With the demise of Prof. Suresh Tendulkar at the age of 72 following a cardiac arrest in Pune, the country has lost yet another eminent economist who played a significant part in moulding the government’s economic policy making.
A Ph.D in economics from Harvard University and Professor of Economics at the Delhi School of Economics (University of Delhi) from 1978 to 2004, Prof. Tendulkar was a member of the Prime Minister’s Economic Advisory Council (PMEAC) from 2004 to 2008 and its Chairman from 2008 to 2009 when C. Rangarajan vacated the chief’s position to enter the Rajya Sabha.
Prof. Tendulkar’s pioneering contribution was his extensive work on poverty and estimation of people below poverty line (BPL). In his report submitted in November 2009 as Chairman of an expert group on the methodology for estimation of poverty constituted by the Planning Commission, he estimated that every third Indian is living in poverty and the number of the poor has shot up by nearly 10 per cent to over 37 per cent. The report pointed out that 41.8 per cent of the rural population spend a meagre sum of Rs 447 a month on essential necessities like food, fuel, light, clothing and footwear.
Agreeing with the estimation of the expert group, Planning Commission Deputy Chairman Montek Singh Ahluwalia had said: “Personally, I think the recommendation made by the Tendulkar report regarding higher number of people that need to be covered under BPL schemes is reasonable. Planning Commission will review the Tendulkar Report soon,” said Ahluwalia.

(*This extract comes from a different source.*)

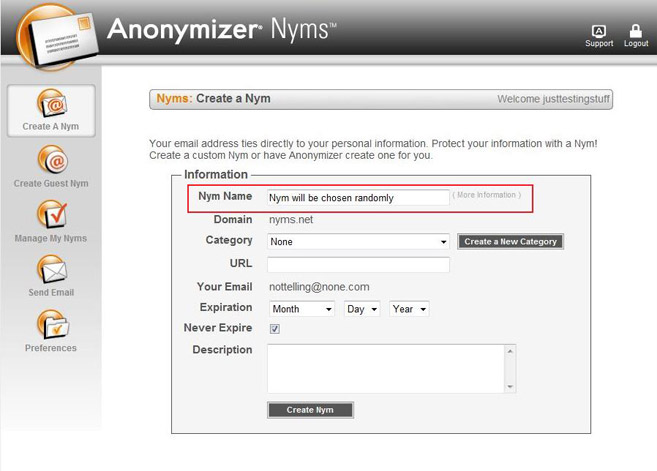Image resolution: width=657 pixels, height=471 pixels.
Task: Open the expiration Year dropdown
Action: click(x=409, y=309)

The endorsement of the Tendulkar report’s view by Mr. Ahluwalia assumed significance at that point of time as the Empowered Group of Ministers (EGoM) on the Food Security Bill was then deliberating on the number of people to be declared beneficiaries under the Act. Going by the report, while the number of the country’s poor would stand increased by 10 per cent, the BPL cardholder list would also go up to a little over eight crore as compared to the obsolete data which pegged the figure at 6.5 crore.

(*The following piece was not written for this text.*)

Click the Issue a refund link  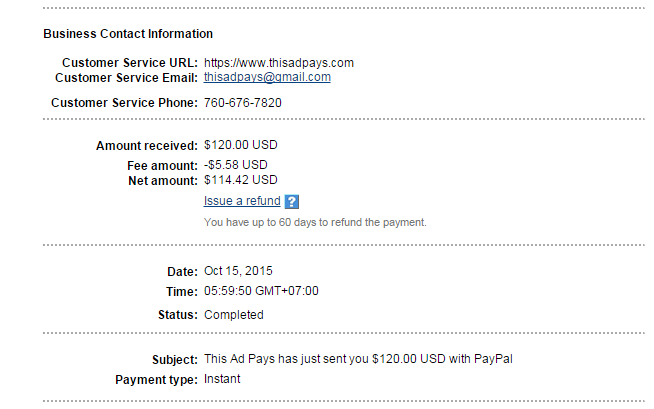pos(242,201)

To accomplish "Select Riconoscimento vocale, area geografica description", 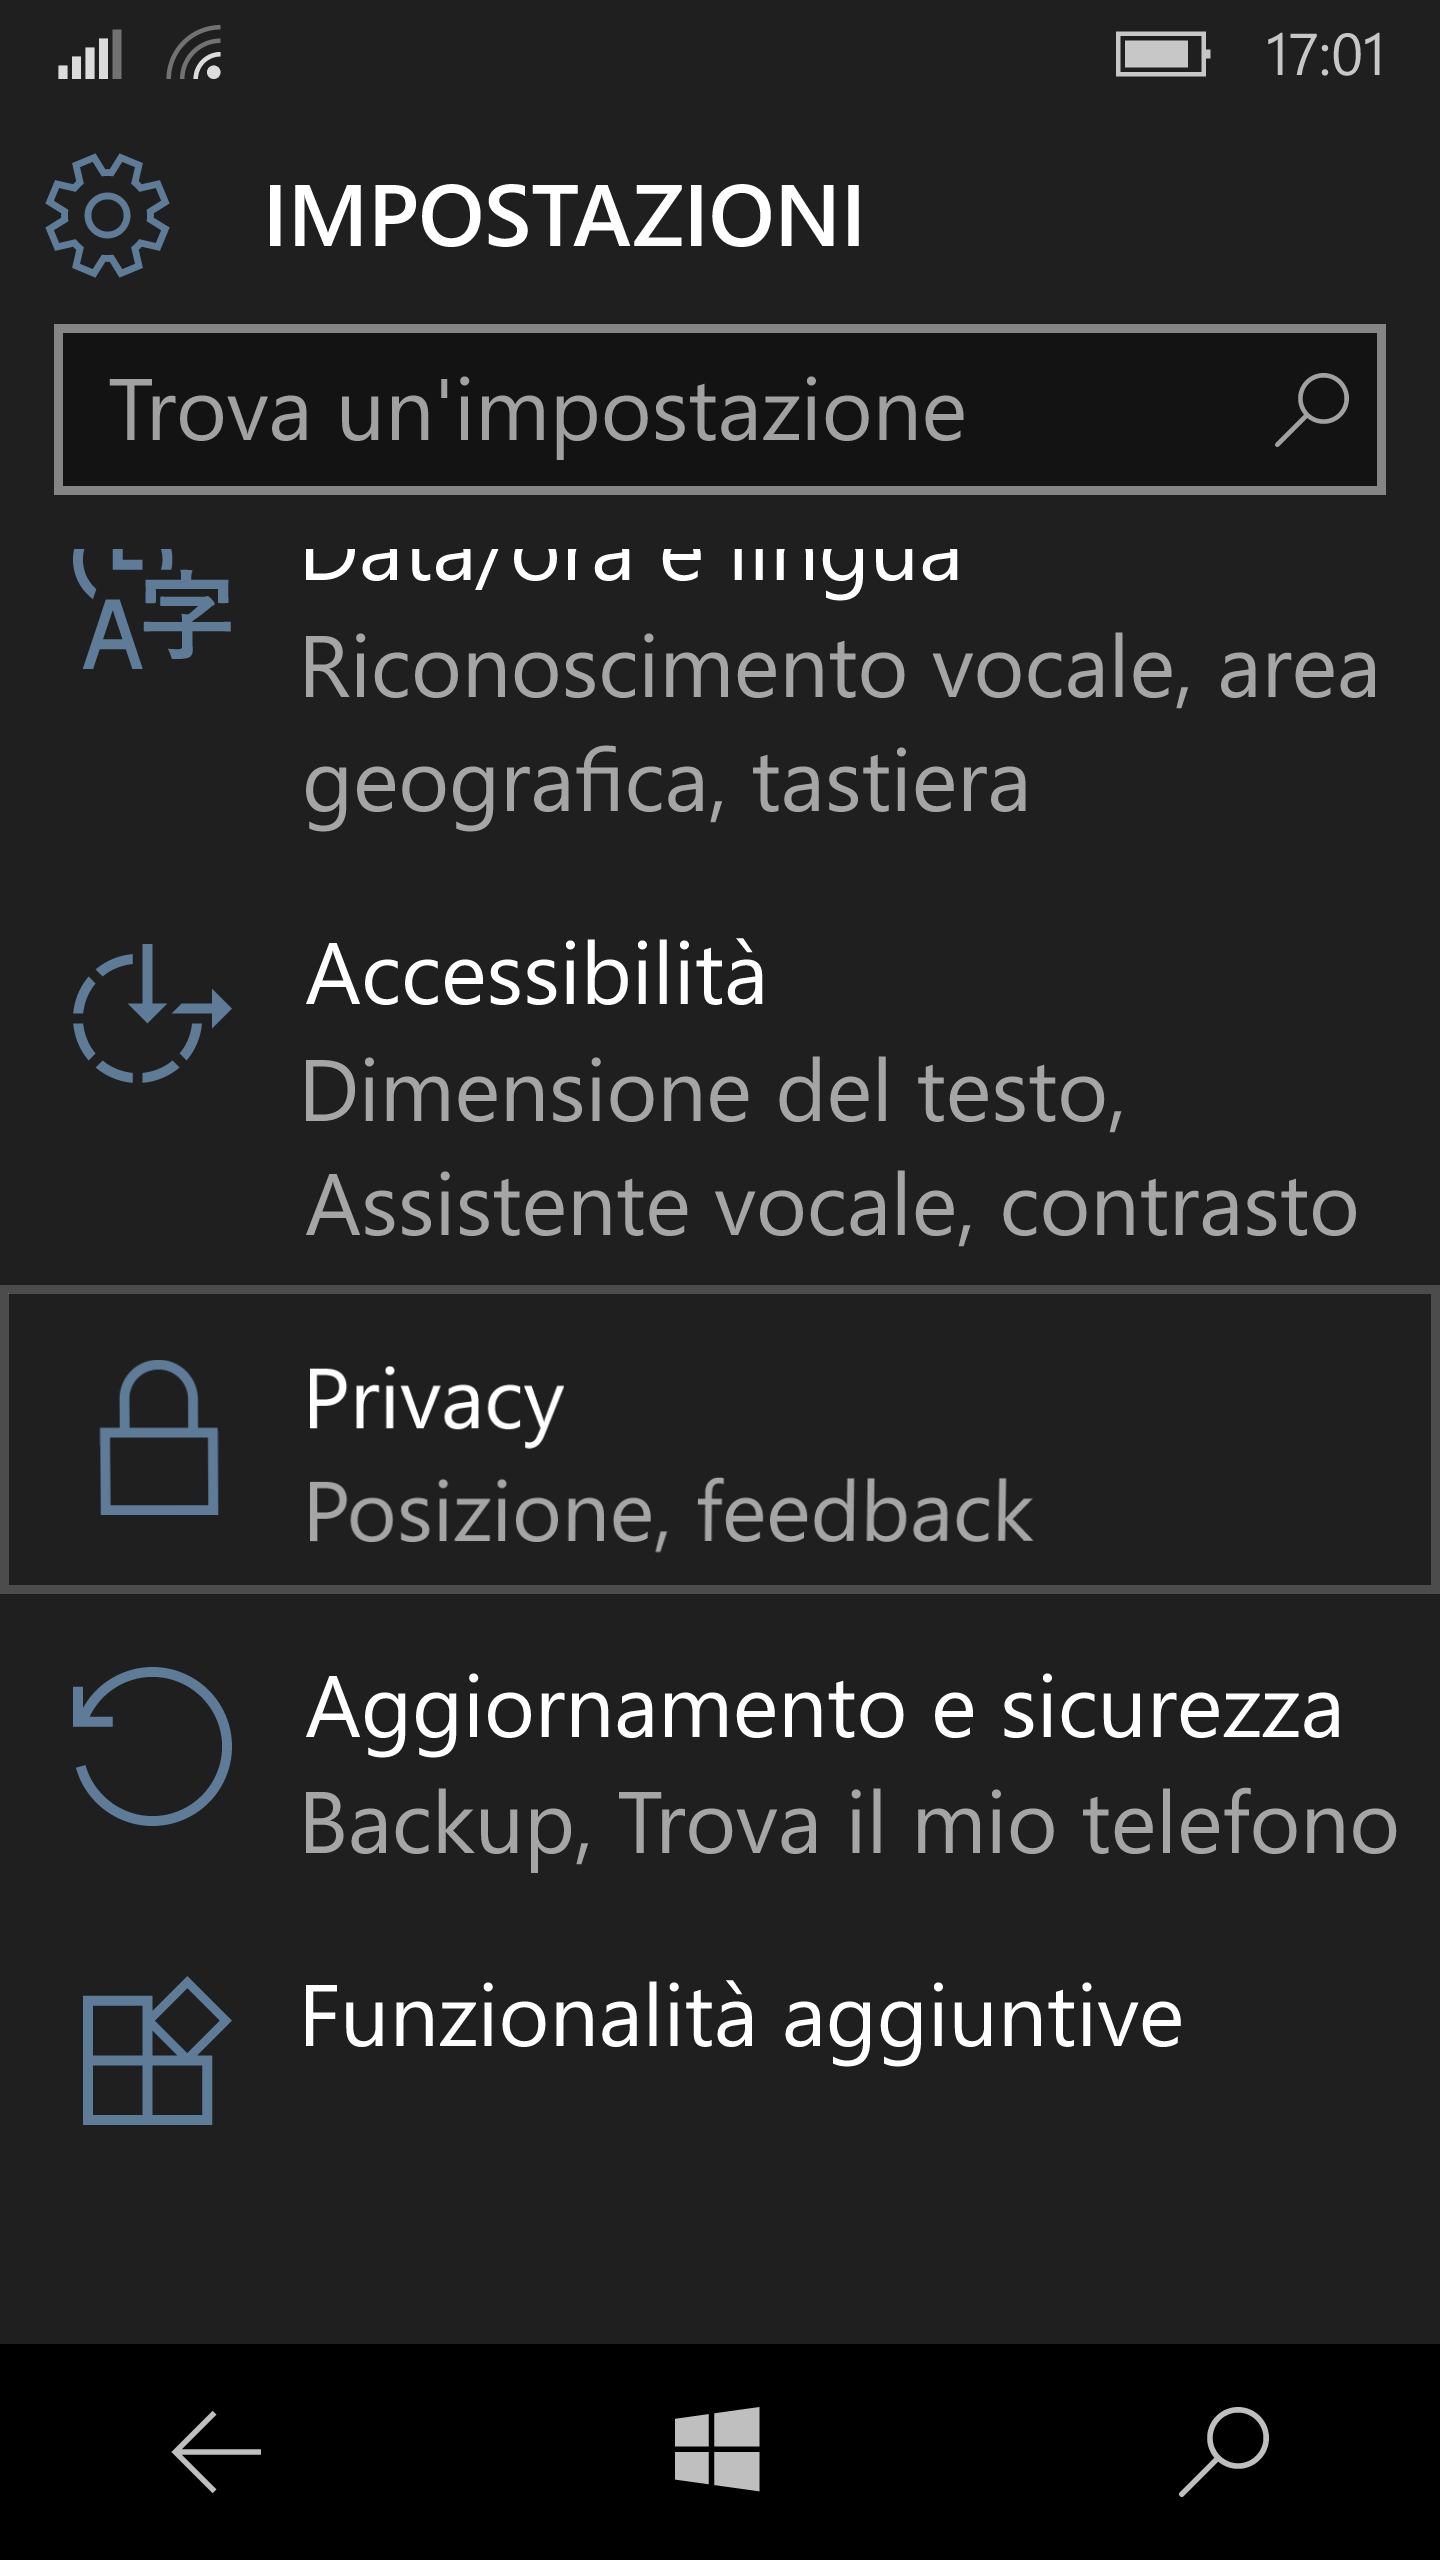I will click(x=840, y=724).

Even as the National Advisory Council (NAC) headed by Congress President Sonia Gandhi is yet to come to a final decision, the fact remains that while funding the food security scheme at present would entail a cost of over Rs 45,000 crore, the higher estimates of poverty by the Tendulkar committee would increase the funding cost to about Rs 65,000 crore.
Prof. Tendulkar also did extensive work on credit and privatisation policies and Indian development issues and policies, including liberalisation and globalisation. He was also a part-time member of the National Statistical Commission (2000-01), the first Disinvestment Commission (1996-99), and the Fifth Central Pay Commission (1994-97) appointed by the government.
In a condolence message, Prime Minister Manmohan Singh said that in his demise, "our country has lost one of our most eminent economists. His work on poverty was path-breaking and will continue to guide and inspire the coming generations of economists".